Savannah Miller wrote:For CG you don't really need higher voxel counts, higher resolution textures, or higher resolution matte paintings than what is already done. Most matte painting artists work in 4K already, and generally FX work is simmed at the highest acceptable resolution already. If you shade it correctly, you might not have necessarily 4K worth of detail, but it will look smooth and you won't see any blockiness. Plus you can cheat the shading of fluids in many ways or even upres them. Likewise, standard texturing and modeling of TV and Film assets should easily hold 4K worth of detail as well.
On top of that, rendering CG in 4K doesn't exactly take 4x longer anymore. A lot of TV houses are switching to GPU rendering such as redshift and sometimes even octane. Those take barely longer for significant resolution increases. That's at least what we use where I work and it's very good.
I think that the only real difference is a slight increase in render times and the network speed difference when compositing 4K plates vs 1080p. Other than that, it's not that much slower like you would assume. With the difference between 4K and 1080p production, there's very few times where someone is 1:1 inspecting different areas of the 4K image to make sure it has the full 4K worth of detail. If it looks better than 1080p, than that is often good enough.
My estimation from all the 4K vs 1080p shows we do is that it takes about 20-30% longer to do an easier shot (shots that take less than 1 hour), and then the real issues come from very long shots where it sometimes takes twice as long.
Compositing and tracking are probably the areas that seem to be most affected by the 4K switch.
Savannah wins the logic reality award. None of this simplistic quadrupling of numbers. The resolution of a texture only makes an big difference when you are either close enough to see it, or it somehow effects the lighting etc. So, I could have 3D dirt texture (particles prefered) but until you get close enough, it doesn't need too much resolution. However, modern 3D graphics are a bit more sophisticated than that these days. But many things are so far away you could use even gey away with corse texturing.
A lot of you guys are not really contributing much but insisting your perception is it. This is a market. 8k and beyond has real uses, especially in quality. The market depends on new sales to continue. The market realised this, and doesn't agree with you guys, but are pushing to 8k and beyond.

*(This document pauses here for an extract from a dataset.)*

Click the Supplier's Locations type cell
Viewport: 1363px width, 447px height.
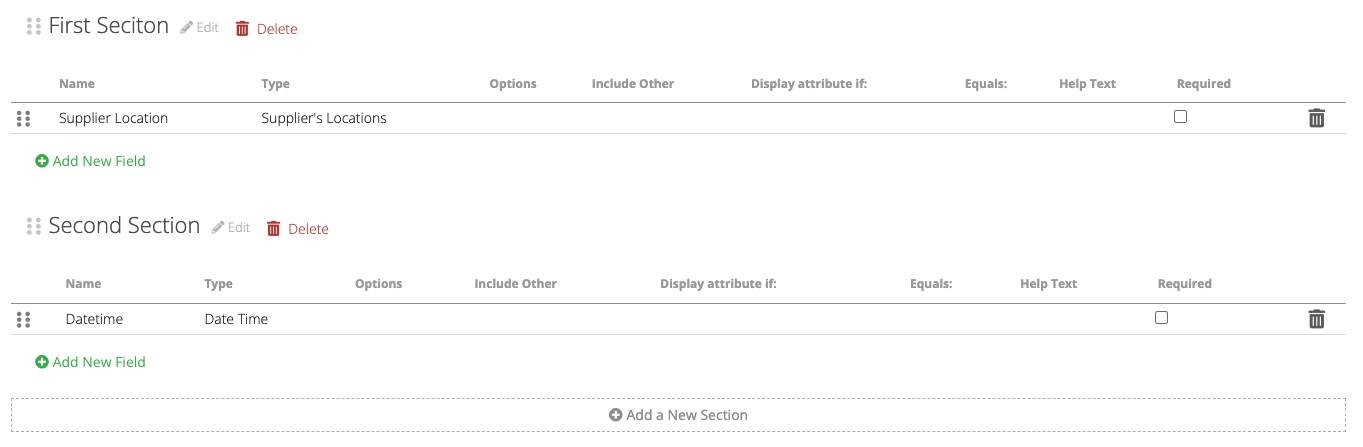(323, 118)
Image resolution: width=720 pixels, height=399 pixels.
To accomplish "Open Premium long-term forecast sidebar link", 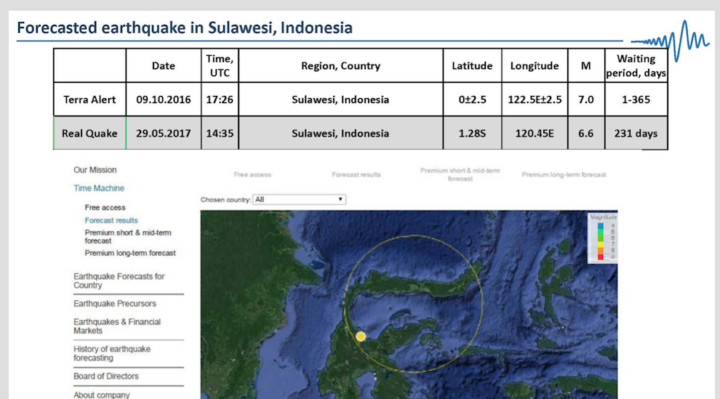I will click(130, 253).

You are also quoting what it looks like on yesteryear equipment, equipment (and yesteryear mistakes) with no vision for tomorrow year. Like those that argued Standard Definition was enough. The equipment planned in the next 10 years, makes handling 8k look like handling 176 phone video in jpeg. We are talking hundred to a million times more computing power.
Should one aregue that we should not have more than Standard Definition, or more than 2k on some me future 120-200 inch+ reality screen? Of course not. 2k with start looking like SD video on a big screen, vhs on your 55 inch. It is about what you can deliver against others
Now, a final point, you guys have not sort of spotted that current favorite delivery camera might still be low resolution, and though short of the 16.5 stop across the board human vision related gold standard (not even Red does that, look at the tests), they have not improved much has not improved much over the years. That they might be on a technology island, land locked. Not the sort of thing to compare against. If you are on a technology island you had better hop to the.next one, before somebody else sales by and gets there first. Now, Red, on-semi, Sony and Canon are. Past reputation is a delusion against future reality of reputation changes.
Having said all this, Red wins in certain aspects, as does BM. But Arii has a track record that makes it a lowering common dominator quality standard, but integrated, durable and reliable, all the things that matter when million of dollar budgets depend on the camera and not going faulty and halting the days timeline, which is the multimillion dollar timeline. Which do you get in, the battle tank that will chug along.all day but still make pretty images.
Now, on image rendering IQ. I forget that Red has there raw bayer? encrypted tied down, restricting options. Frankly, my less than $100 HD camera produced more pleasing pictures than I saw graded from the RedOne when it came out, and this took a while to change. I don't often say anything at all about that, maybe Jim will stop talking to me. It is a matter about who you have to do those things, and if it is about "loyality" they should be loyal enough to step aside and let somebody better than them take the lead, and work with that person. I can tell you, I have conversations with many technical people cutting edge to lower edge, and I can quickly tell how stuffed up they are by the logic of their answers. The cutting edge people are completely different and easier to converse with than others. The few that are reasonable, usually turn out to have big stuff going on behind the scenes. You can actually learn things from them that are not just the trivia of experience. They weigh up things, hopefully reasonably objectively.